> _WORK REQUIRED_
Below are the records; return exactly the lines from the one with "Click the beige strip below the pink panel" through the final line, both included, minus any pictures.

Stored items

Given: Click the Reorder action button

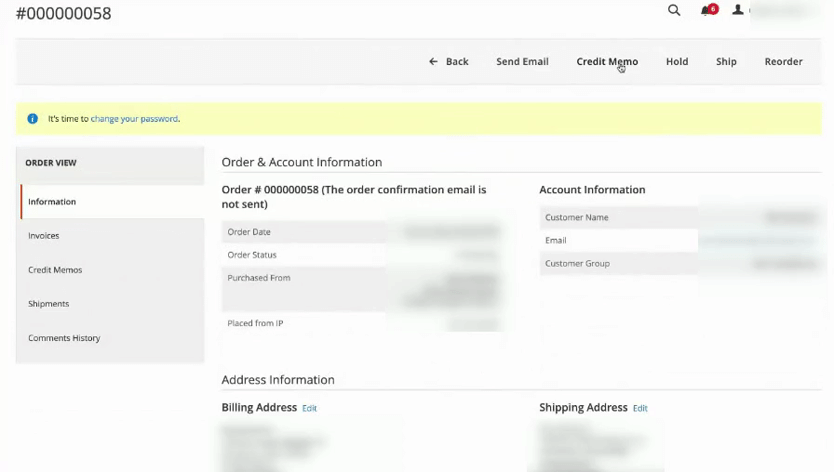Looking at the screenshot, I should (x=783, y=61).
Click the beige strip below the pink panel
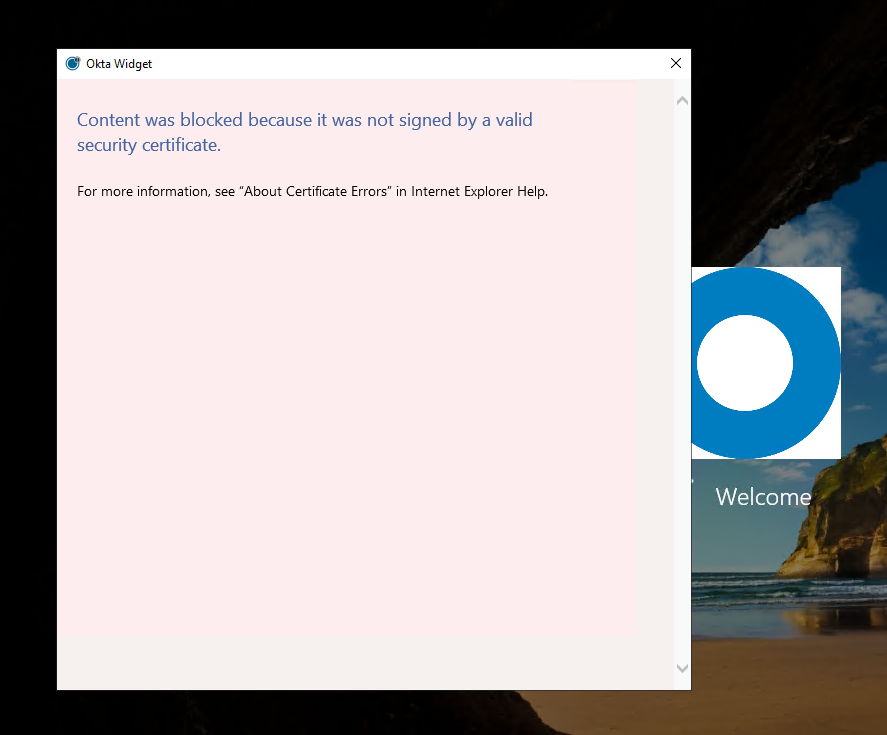Viewport: 887px width, 735px height. (x=360, y=662)
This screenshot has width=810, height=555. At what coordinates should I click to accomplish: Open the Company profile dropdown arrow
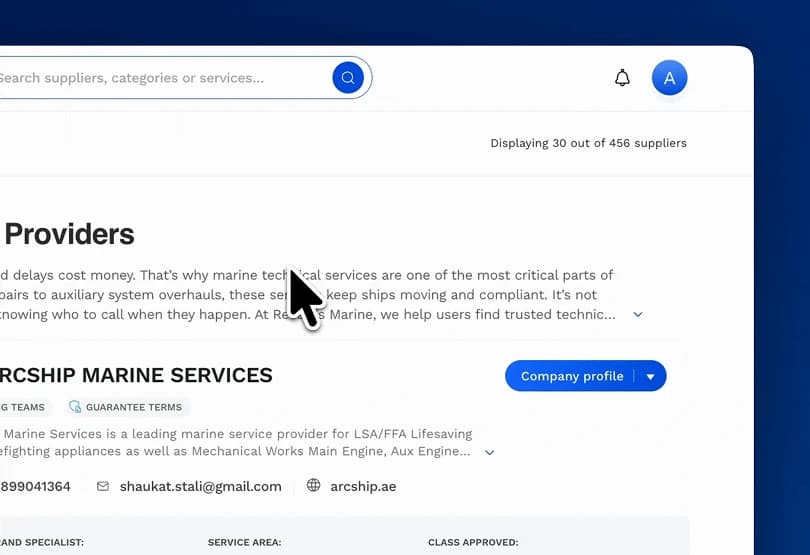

> _ANSWER TO THIS TASK_
Click the beige strip below the pink panel
Viewport: 887px width, 735px height. (x=360, y=662)
This screenshot has width=810, height=555. At what coordinates should I click to accomplish: Open the Company profile dropdown arrow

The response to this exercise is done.